■ **Richiesta A**
Nel testo sulle 500 a due tempi, a quale pilota fu affidata la Yamaha OW 20 del 1973?
■ **Richiesta B**
Trascrivi fedelmente il passo del testo sulle 500 a due tempi che comincia con le parole "Tra il 1973" e si ferma dopo le parole "a Jarno Saarinen.".
■ **Richiesta C**
Quali anni precisi, indicati con quattro cifre, compaiono nel testo sulle 500 a due tempi?

Tra il 1973 ed il 2001 abbiamo vissuto l’epopea delle “tremende” 500 2 tempi; poi arrivò il regolamento MotoGP che ne vietò l’uso.
Oggi, assistendo alle gare della MotoGP 4 tempi “addomesticate” da una invadente ed evoluta elettronica, molti appassionati di questo sport sono portati a rimpiangere le 500 2 tempi. Considerato che dalla nascita del campionato mondiale fino al 2002 le regole federali non imponevano un ciclo specifico di funzionamento, viene da chiedersi chi sia stato ad introdurre il 2 tempi nella massima categoria.
La risposta immediata è quasi sempre la stessa, la Yamaha con la OW 20 del 1973 affidata a Jarno Saarinen.
Infatti fino agli anni ’70 la tecnologia del 2 tempi non veniva considerata adeguata alle grosse cilindrate.

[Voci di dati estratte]
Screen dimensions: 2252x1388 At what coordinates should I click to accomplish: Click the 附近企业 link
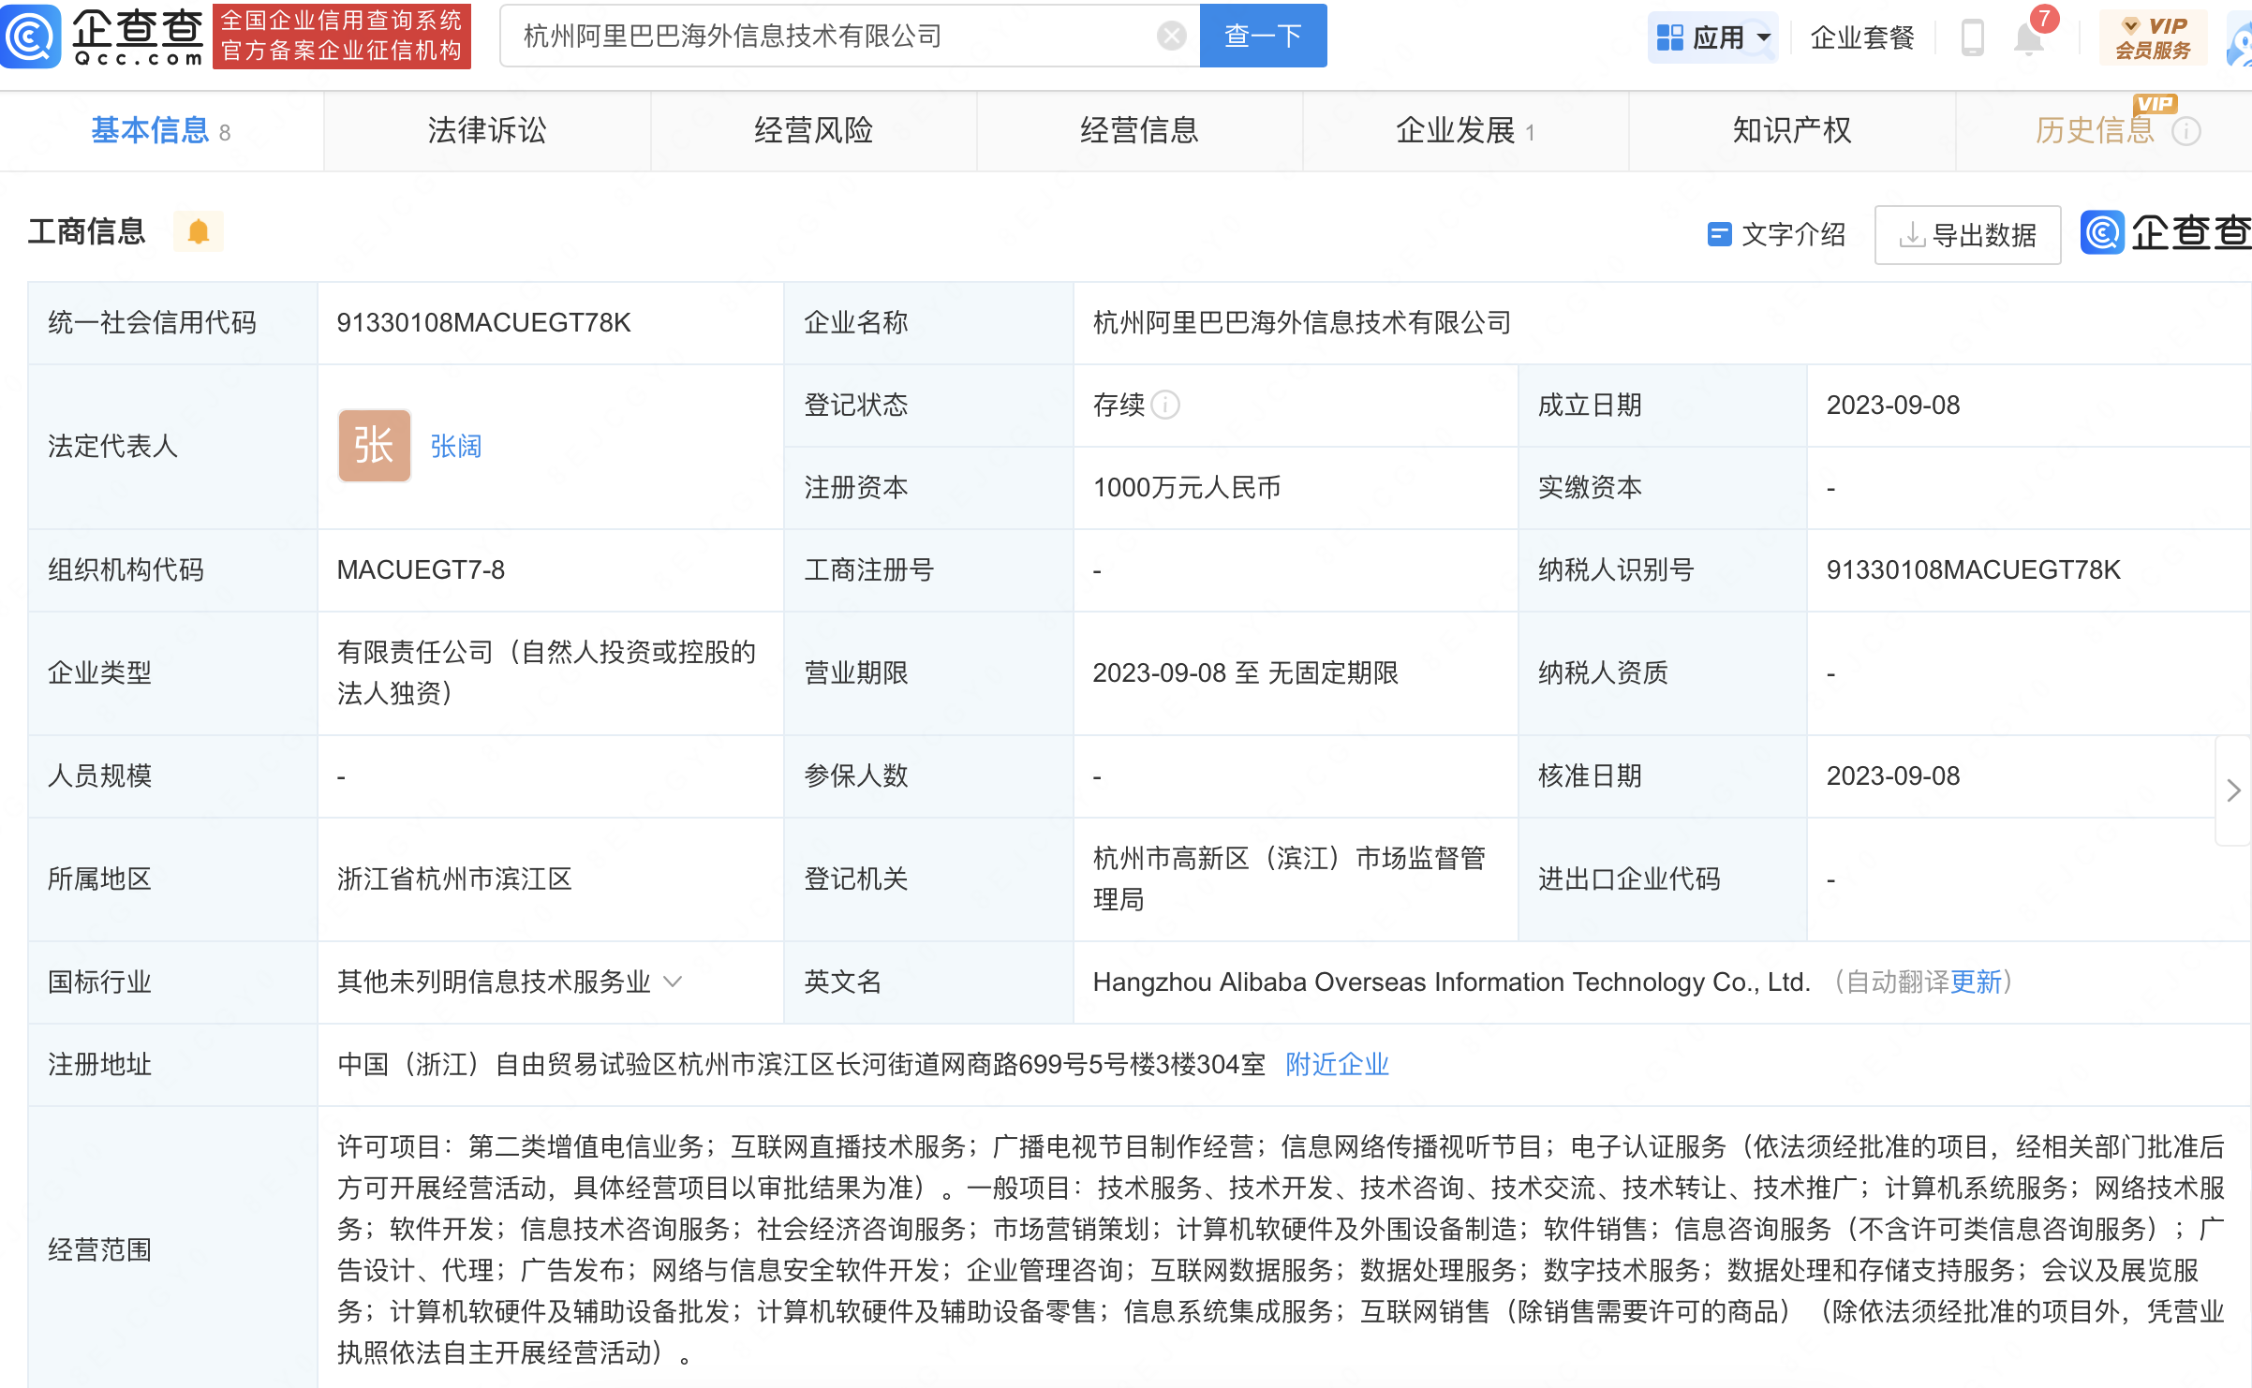click(x=1337, y=1064)
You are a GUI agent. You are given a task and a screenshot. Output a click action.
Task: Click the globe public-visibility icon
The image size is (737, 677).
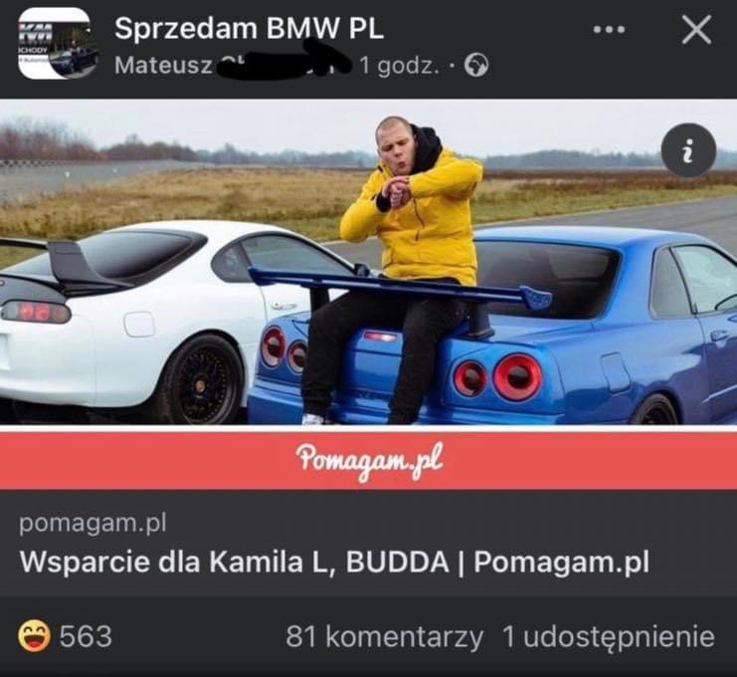[476, 66]
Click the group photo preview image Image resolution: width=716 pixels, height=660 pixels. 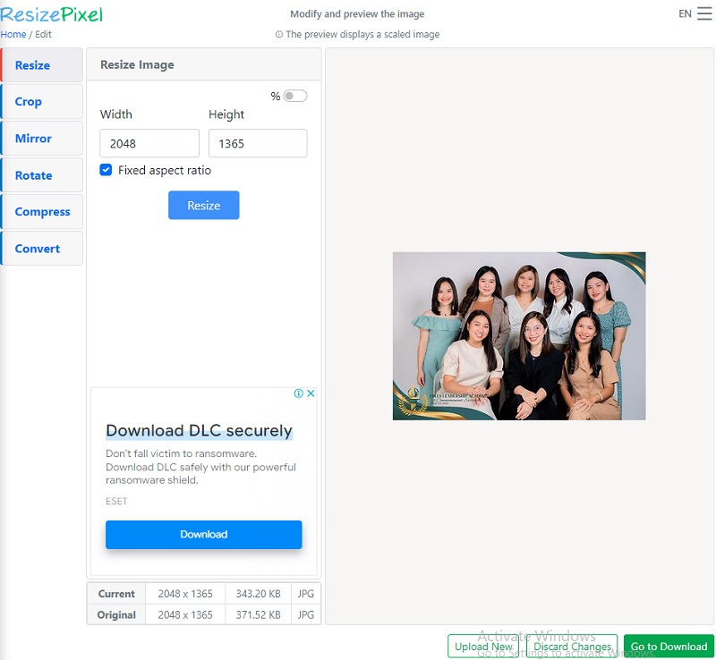pos(519,336)
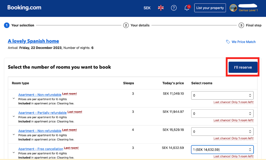The width and height of the screenshot is (266, 160).
Task: Go to step 3 Final step
Action: (241, 25)
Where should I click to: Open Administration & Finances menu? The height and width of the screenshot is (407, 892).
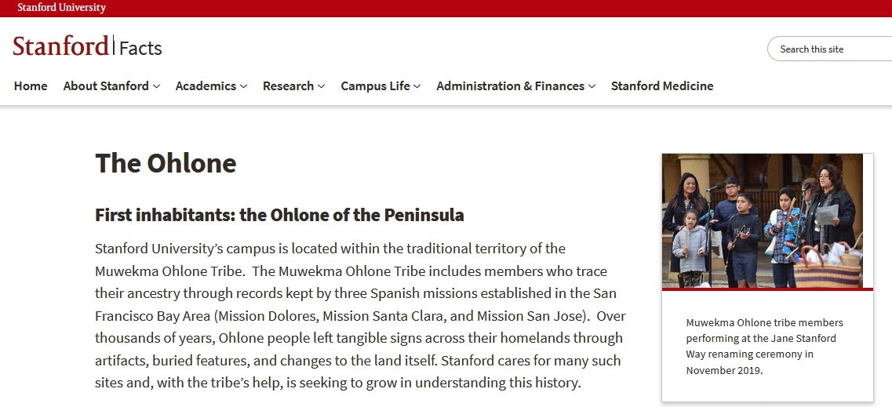(510, 85)
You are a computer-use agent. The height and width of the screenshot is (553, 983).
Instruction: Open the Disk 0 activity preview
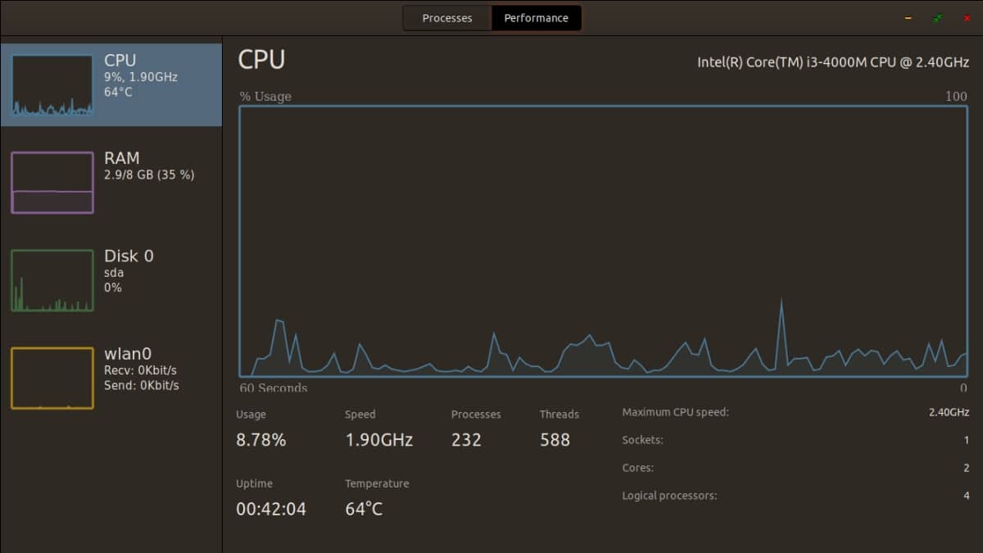(x=52, y=279)
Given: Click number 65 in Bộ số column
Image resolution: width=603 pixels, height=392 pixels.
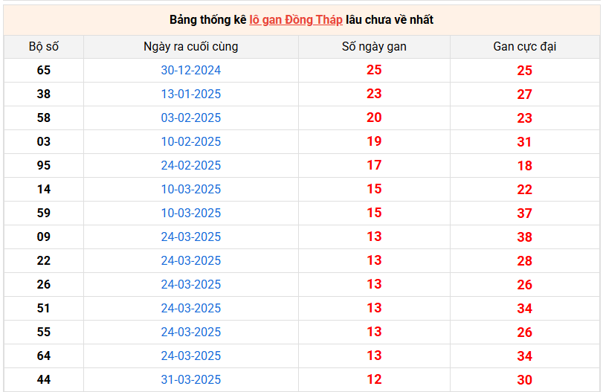Looking at the screenshot, I should tap(44, 71).
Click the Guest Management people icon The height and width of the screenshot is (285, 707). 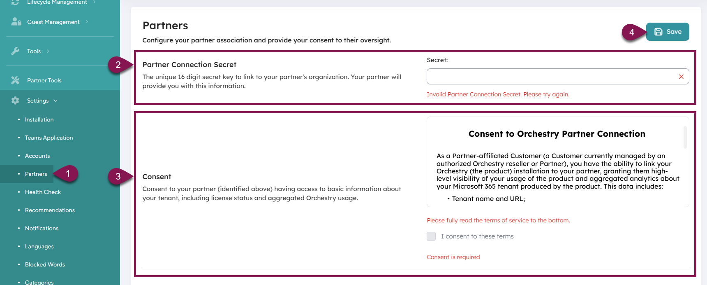click(16, 22)
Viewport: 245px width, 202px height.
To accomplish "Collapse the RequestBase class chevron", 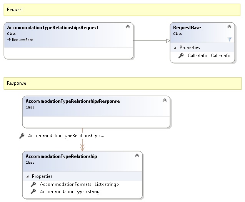I will [229, 26].
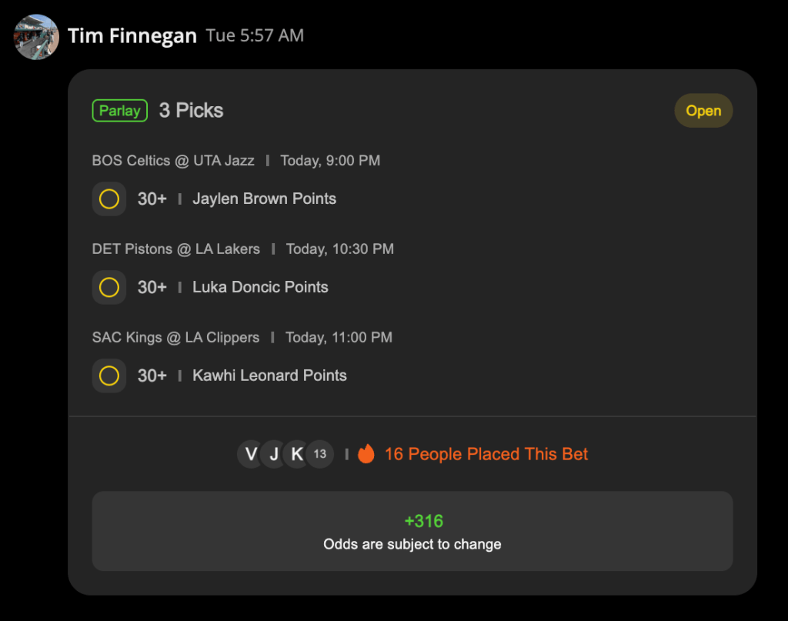
Task: Select the 3 Picks heading
Action: (x=191, y=111)

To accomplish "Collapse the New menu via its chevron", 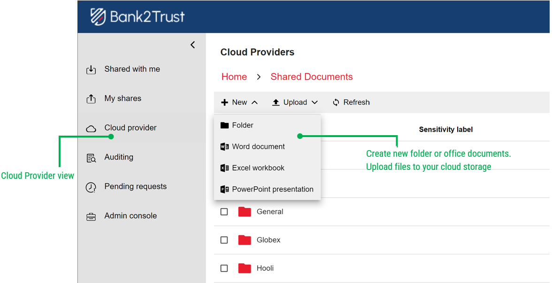I will 254,102.

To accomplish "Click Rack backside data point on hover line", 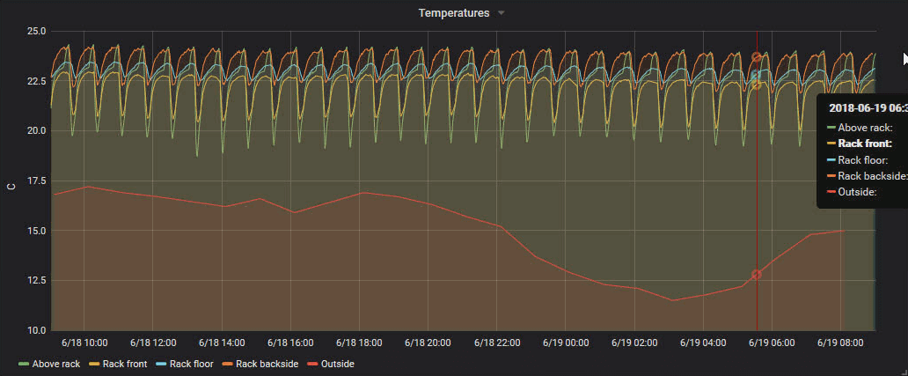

■ **Soluzione A**
Jarno Saarinen.

■ **Soluzione B**
Tra il 1973 ed il 2001 abbiamo vissuto l’epopea delle “tremende” 500 2 tempi; poi arrivò il regolamento MotoGP che ne vietò l’uso.
Oggi, assistendo alle gare della MotoGP 4 tempi “addomesticate” da una invadente ed evoluta elettronica, molti appassionati di questo sport sono portati a rimpiangere le 500 2 tempi. Considerato che dalla nascita del campionato mondiale fino al 2002 le regole federali non imponevano un ciclo specifico di funzionamento, viene da chiedersi chi sia stato ad introdurre il 2 tempi nella massima categoria.
La risposta immediata è quasi sempre la stessa, la Yamaha con la OW 20 del 1973 affidata a Jarno Saarinen.

■ **Soluzione C**
1973, 2001, 2002